# What you are asked to do
Which lines of the records below contain the word "next"? Copy each of them out.

---------- Data section

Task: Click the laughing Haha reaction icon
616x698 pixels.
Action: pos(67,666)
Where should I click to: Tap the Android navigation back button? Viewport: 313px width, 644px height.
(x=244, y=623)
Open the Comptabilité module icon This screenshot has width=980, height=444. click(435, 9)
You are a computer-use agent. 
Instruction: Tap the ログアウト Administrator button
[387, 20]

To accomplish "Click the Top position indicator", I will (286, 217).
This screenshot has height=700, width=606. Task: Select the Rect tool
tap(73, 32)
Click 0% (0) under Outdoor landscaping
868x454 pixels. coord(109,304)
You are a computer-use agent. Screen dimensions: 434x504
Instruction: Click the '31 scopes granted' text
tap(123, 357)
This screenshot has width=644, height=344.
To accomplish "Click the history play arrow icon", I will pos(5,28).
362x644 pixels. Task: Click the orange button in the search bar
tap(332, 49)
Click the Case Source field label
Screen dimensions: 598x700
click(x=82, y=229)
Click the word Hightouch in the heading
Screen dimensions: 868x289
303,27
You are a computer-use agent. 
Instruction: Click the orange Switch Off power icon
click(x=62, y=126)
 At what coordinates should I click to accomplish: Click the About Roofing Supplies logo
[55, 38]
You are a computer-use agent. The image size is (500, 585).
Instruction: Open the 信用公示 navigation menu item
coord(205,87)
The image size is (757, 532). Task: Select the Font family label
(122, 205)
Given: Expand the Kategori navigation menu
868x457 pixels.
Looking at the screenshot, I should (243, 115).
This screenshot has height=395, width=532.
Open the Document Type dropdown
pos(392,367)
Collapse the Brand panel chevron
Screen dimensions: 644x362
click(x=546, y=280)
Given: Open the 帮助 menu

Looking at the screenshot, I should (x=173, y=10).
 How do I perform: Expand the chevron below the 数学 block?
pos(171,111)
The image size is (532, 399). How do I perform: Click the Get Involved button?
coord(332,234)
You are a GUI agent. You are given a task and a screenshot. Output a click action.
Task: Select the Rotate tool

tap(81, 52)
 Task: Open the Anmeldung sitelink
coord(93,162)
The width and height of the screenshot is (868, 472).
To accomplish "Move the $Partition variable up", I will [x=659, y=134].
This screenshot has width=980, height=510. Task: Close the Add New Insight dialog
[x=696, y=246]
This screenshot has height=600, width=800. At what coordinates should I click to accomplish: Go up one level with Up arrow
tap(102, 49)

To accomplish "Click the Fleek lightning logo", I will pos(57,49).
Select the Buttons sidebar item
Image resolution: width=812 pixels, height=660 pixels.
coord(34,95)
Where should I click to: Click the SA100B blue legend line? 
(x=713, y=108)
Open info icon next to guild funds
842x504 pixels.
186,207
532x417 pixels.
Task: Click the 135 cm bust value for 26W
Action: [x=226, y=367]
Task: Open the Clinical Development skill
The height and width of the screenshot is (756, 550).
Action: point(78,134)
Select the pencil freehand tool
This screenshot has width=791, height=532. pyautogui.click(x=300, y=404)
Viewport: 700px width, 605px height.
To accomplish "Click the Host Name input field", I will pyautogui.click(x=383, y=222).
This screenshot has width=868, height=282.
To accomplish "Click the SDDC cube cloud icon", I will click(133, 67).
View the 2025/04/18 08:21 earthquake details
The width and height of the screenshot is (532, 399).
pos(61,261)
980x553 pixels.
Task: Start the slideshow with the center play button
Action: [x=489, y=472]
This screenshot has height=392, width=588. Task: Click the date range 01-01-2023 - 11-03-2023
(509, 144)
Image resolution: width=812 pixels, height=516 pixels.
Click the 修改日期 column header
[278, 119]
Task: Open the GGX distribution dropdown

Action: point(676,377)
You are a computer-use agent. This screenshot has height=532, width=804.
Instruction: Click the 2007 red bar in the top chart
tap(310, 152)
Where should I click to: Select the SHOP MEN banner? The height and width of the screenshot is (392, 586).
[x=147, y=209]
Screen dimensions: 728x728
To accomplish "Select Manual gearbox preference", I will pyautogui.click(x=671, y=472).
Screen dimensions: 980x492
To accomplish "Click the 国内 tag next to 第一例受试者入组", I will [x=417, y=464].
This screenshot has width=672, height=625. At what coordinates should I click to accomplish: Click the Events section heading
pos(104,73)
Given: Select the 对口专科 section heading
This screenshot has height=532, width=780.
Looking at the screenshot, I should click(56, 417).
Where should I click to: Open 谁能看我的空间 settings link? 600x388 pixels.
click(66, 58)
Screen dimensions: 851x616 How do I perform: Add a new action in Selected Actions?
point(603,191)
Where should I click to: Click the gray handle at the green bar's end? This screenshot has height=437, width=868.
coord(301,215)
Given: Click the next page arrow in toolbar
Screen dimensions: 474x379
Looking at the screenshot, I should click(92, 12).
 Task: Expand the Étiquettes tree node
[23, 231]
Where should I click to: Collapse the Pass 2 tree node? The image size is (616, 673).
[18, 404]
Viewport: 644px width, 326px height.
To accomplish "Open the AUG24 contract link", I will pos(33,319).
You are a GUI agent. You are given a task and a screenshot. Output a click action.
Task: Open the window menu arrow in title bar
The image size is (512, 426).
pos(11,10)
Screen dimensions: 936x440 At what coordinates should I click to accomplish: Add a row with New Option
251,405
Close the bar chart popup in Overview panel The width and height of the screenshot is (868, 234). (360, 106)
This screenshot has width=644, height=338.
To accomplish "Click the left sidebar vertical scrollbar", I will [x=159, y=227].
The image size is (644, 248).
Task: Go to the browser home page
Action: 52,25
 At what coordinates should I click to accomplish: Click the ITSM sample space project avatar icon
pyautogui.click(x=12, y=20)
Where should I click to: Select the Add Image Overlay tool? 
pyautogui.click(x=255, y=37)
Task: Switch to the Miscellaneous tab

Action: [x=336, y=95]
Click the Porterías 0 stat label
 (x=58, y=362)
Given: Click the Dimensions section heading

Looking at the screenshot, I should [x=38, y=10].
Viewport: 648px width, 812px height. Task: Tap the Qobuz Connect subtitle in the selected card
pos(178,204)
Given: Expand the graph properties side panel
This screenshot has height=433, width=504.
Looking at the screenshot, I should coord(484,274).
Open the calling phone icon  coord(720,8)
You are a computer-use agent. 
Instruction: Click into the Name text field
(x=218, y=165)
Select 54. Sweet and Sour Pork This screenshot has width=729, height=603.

--------------------

# Answer to the problem
Open info icon next to guild funds
To accomplish "Click the 国内 tag next to 第一例受试者入组", I will [x=417, y=464].
Given: Click the next page arrow in toolbar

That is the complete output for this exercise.